[[ SUPPLIED INFORMATION, beginning ]]

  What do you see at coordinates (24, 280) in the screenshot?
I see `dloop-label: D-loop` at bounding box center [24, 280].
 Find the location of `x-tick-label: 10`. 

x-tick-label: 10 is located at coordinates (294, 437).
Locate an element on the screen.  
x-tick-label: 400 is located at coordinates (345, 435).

[[ SUPPLIED INFORMATION, end ]]
[[ SUPPLIED INFORMATION, beginning ]]

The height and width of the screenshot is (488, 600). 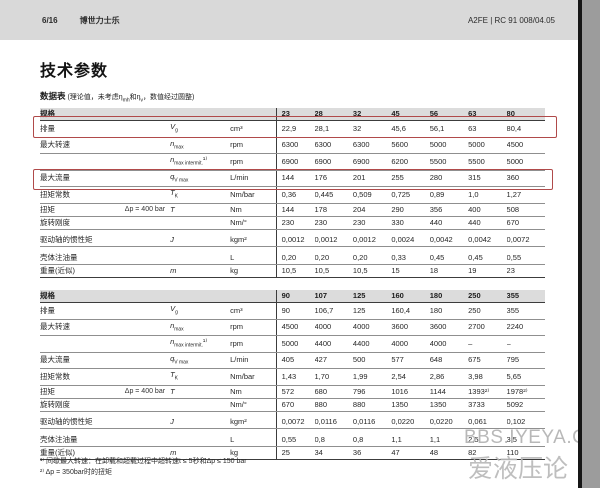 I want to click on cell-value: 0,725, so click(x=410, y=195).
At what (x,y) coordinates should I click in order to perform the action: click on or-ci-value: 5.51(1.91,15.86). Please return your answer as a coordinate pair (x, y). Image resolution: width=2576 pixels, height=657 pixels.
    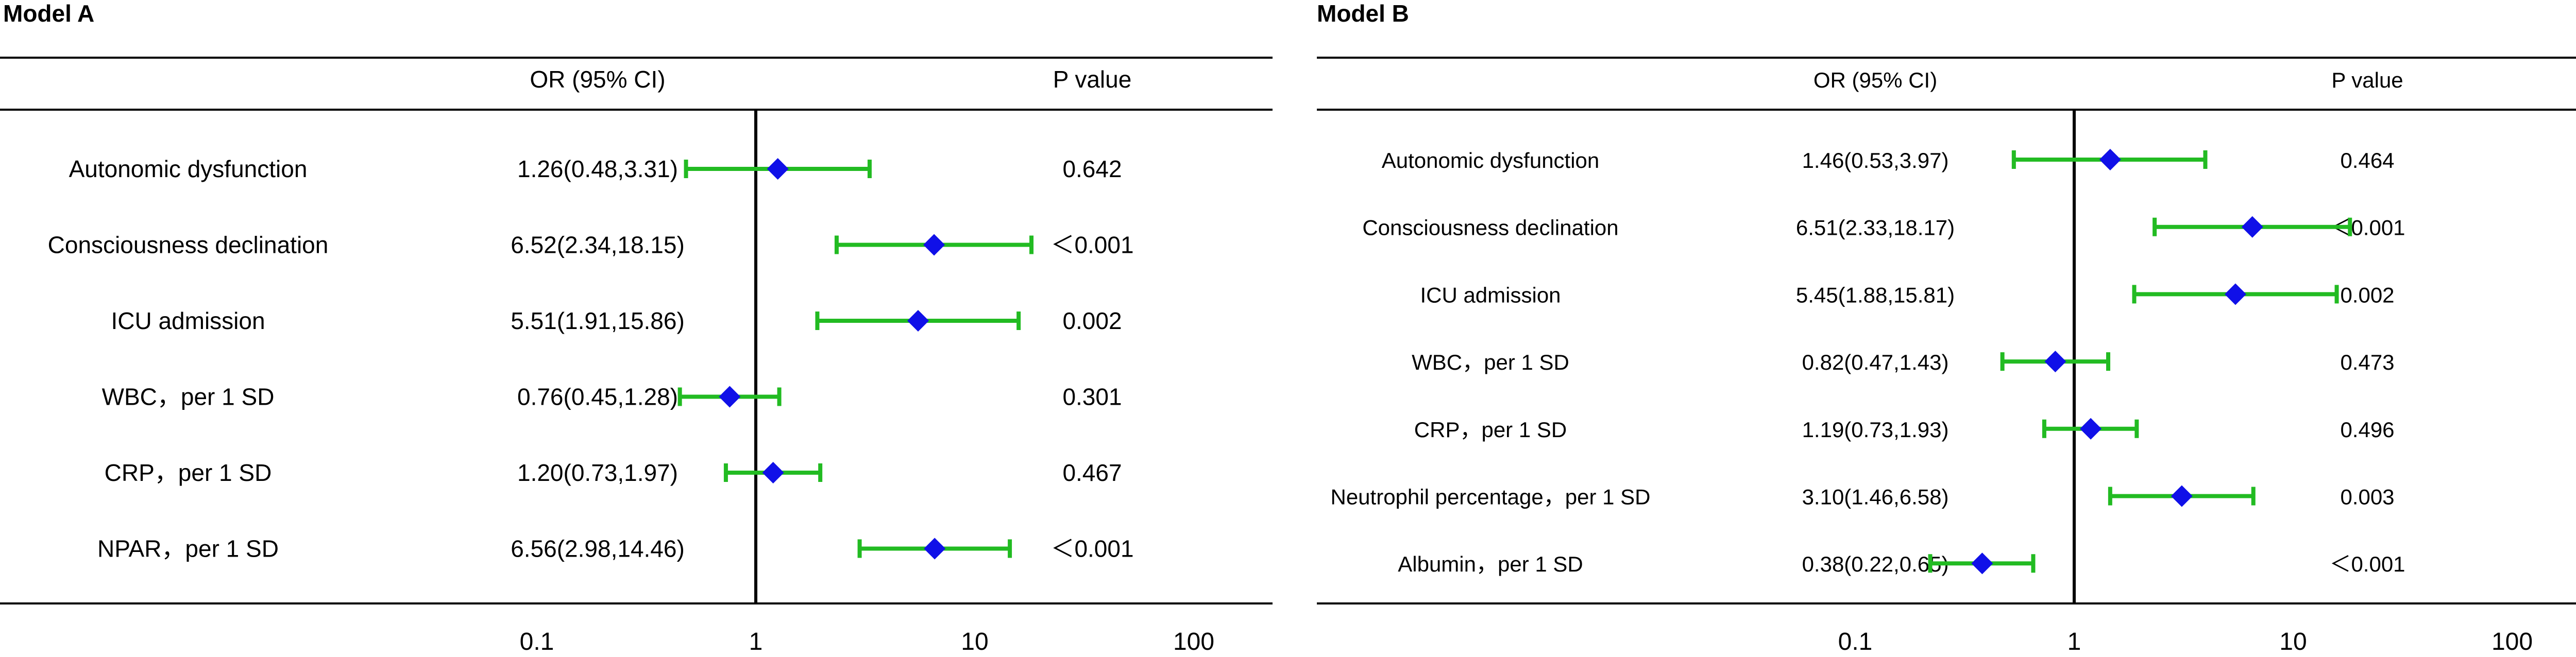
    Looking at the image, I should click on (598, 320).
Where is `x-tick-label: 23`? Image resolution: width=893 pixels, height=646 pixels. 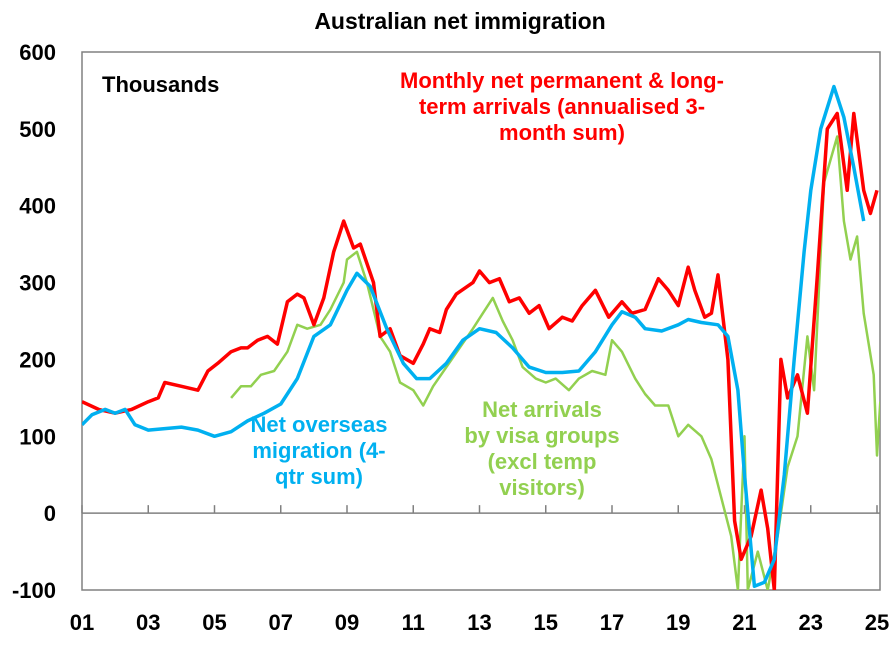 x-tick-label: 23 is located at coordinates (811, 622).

[[ SUPPLIED INFORMATION, end ]]

EXERCISE BRIEF: Reproduce the records above word for word, from the line containing "Find the location" through the line containing "x-tick-label: 400 is", inclusive.

TASK ANSWER:
 Find the location of `x-tick-label: 10`. 

x-tick-label: 10 is located at coordinates (294, 437).
Locate an element on the screen.  
x-tick-label: 400 is located at coordinates (345, 435).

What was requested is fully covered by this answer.